“There’s a way to do it better – find it” – Thomas Edison
The science is clear: the planet is facing a climate catastrophe that threatens life as we know it.
The average temperature on Earth is now 1.2C higher than at the start of the 20th century – and still rising. This February was the warmest on record globally, according to scientists, making it the ninth month in a row of record-breaking temperatures.
Climate change is no longer something for ‘someone else’ to deal with. Its effects are already impacting us all, from droughts, floods and wildfires and the loss of biodiversity to increased poverty and inequalities.
Investing sustainably ‘matters now more than ever’
The good news is that we hold the key to turning this around: responsible investing. Responsible investing means using money as a force for good by taking environmental, social and governance (ESG) issues into account.
When times are hard amid a cost-of-living crisis – especially when responsible funds have been through a rocky patch on the stock markets – it can feel tempting to put sustainability on the back seat for a while. But the reality is that it matters now more than ever. In fact, the cost of doing anything OTHER than investing sustainably is huge.
Investing in the wrong way (putting profit first at huge cost to the planet, by funding activities like fossil fuels and deforestation) has, for a long time, been the driving force behind the pressing problems we now face. Now, investing for good needs to help provide the solution.
Exciting long-term opportunities for investors
Investing responsibly is not philanthropy. Yes, it benefits the planet and society, but it also creates exciting opportunities for investors to support companies that are contributing to a sustainable future – and take advantage of the financial rewards of that, too.

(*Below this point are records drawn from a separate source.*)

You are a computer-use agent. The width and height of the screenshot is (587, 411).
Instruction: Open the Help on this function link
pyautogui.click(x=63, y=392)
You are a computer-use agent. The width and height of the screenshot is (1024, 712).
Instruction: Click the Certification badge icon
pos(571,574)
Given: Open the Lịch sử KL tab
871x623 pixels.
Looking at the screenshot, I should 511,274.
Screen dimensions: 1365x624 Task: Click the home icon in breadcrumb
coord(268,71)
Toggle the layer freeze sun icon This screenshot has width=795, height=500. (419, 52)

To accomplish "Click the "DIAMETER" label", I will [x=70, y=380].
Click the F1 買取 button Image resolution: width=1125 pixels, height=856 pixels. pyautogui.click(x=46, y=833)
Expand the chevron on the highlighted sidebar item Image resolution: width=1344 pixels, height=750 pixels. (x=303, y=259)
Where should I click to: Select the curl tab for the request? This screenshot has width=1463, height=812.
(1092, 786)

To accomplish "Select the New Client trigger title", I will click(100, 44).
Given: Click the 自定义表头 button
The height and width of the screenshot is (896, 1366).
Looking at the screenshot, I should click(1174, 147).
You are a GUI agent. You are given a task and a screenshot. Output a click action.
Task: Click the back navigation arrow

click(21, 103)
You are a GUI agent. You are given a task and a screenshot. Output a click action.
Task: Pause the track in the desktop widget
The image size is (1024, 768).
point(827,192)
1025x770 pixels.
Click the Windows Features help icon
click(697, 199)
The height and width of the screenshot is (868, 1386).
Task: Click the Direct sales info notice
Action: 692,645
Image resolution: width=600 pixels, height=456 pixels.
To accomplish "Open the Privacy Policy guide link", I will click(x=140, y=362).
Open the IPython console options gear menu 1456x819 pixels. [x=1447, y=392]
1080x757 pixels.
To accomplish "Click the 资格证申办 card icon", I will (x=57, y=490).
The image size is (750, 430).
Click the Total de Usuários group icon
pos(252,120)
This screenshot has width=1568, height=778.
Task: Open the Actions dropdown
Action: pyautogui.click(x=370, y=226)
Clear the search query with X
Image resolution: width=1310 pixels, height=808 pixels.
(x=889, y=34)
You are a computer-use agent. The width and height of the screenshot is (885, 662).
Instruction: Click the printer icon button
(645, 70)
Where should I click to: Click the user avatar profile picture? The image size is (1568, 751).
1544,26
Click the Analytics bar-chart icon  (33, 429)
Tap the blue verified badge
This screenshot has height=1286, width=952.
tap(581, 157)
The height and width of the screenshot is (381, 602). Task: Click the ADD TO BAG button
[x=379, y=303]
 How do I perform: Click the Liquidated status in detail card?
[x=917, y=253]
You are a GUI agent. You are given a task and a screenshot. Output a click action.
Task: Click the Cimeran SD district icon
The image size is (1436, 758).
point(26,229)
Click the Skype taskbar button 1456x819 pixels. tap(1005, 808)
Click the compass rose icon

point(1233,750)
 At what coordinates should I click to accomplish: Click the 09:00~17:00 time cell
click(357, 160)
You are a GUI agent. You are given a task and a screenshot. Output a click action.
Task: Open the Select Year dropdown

The United Nations (UN) Conference on Trade and Development estimates that meeting the Sustainable Development Goals – a universal call to action to end poverty and protect the planet – by 2030 will require $5 trillion (£3.91 trillion) to $7 trillion (£5.47 trillion) per year from the private sector.
Companies driving important positive change can be found in a wide range of industries including clean energy, electrification of transport, healthy and sustainable food, life-saving treatments, healthcare for a better quality of life, and improved access to education and financial services.
And we don’t have time to wait around. The UN Secretary-General has warned that “unless we act now, the 2030 Agenda will become an epitaph for a world that might have been.” He said the “business-as-usual” approach is no longer viable. Responsible investment has a crucial role to play in redefining what ‘business-as-usual’ is and supporting the transition from exploiting our planet to restoring it for us and future generations.
If you believe this must be the direction of travel, it is important to stick with it for the long term. The last couple of years have provided the first major setback for responsible investment. The war in Ukraine turned into a money spinner for oil and gas giants like Shell and BP, and high-growth companies – which responsible funds are naturally tilted towards – were hit by rocketing inflation.
Sticking with sustainability for the long term
But sustainable investment managers see this as a short-term blip rather than a long-term trend. It makes good sense that companies providing the solutions to urgent environmental and social challenges will experience increasing demand for their products and services over time. This in turn makes higher profits for investors more likely and more sustainable.
For example, Government support for de-carbonisation (as well as increasing consumer demand) has led to the availability of clean, cost-competitive renewable energy and a sizeable increase in market share for electric vehicles.
In contrast, those companies that fail to embrace sustainable practices will eventually lose out. For example, a business that is a heavy carbon emitter will be penalised either through taxation or regulation to the point where it becomes less profitable and eventually unsustainable. There is also the increasing risk of being invested in ‘stranded assets,’ where industries that cannot be adapted to being low-carbon and zero-emission – such as fossil fuels, steel, and plastics – become a liability.
Sustainability and profit increasingly go hand-in-hand
Smart companies are quickly discovering that it is no longer a choice between going green and growing long-term profits – they increasingly must go hand in hand.
Despite difficult years in 2021 and 2022, when traditional, non-sustainable stocks (oil and gas, mining, tobacco, and financial stocks) returned briefly to favour, longer-term returns for responsible investments remain healthy – as is evidenced in this Review.
Now, prices of oil and gas are already well below their peak and if anything, the events in Ukraine serve to highlight the importance of investing in reliable clean energy.
Because responsible investing in areas such as renewable energy is focused on growth (rather than making a quick buck), the aim is to provide ‘patient capital.’ Of course, all investing carries risks and there will be winners and losers in every field, but good active fund managers apply their skills to try and find those winners over the long term.